» **Work request**
What is needed is a single figure: how many lines of the records below contain the word "agent".

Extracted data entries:
■ ■ ■ ■ ■ ■ ■
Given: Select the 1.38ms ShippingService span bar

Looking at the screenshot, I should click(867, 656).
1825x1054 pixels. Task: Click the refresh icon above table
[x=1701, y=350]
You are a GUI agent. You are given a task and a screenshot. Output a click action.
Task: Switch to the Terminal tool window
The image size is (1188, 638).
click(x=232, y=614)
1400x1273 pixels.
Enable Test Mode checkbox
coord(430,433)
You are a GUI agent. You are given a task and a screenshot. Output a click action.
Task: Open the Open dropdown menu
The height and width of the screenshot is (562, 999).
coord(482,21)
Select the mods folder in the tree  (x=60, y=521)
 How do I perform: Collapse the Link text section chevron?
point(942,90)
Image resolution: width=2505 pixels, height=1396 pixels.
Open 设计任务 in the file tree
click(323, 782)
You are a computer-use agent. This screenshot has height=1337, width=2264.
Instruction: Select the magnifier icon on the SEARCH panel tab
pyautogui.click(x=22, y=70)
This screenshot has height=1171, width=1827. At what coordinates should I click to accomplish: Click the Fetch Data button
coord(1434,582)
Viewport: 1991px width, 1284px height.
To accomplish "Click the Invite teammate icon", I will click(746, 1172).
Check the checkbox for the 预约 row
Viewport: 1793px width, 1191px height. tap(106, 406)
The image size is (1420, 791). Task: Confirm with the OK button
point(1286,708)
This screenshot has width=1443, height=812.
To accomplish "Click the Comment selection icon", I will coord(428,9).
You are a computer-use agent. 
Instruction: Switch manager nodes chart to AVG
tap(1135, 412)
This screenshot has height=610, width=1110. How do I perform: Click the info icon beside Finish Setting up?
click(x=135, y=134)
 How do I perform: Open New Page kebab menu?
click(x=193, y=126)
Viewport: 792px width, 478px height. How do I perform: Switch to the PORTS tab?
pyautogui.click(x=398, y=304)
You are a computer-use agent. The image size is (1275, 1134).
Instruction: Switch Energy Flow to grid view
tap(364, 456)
■ ■ ■ ■ ■ ■ ■
» **Solution to this task**
5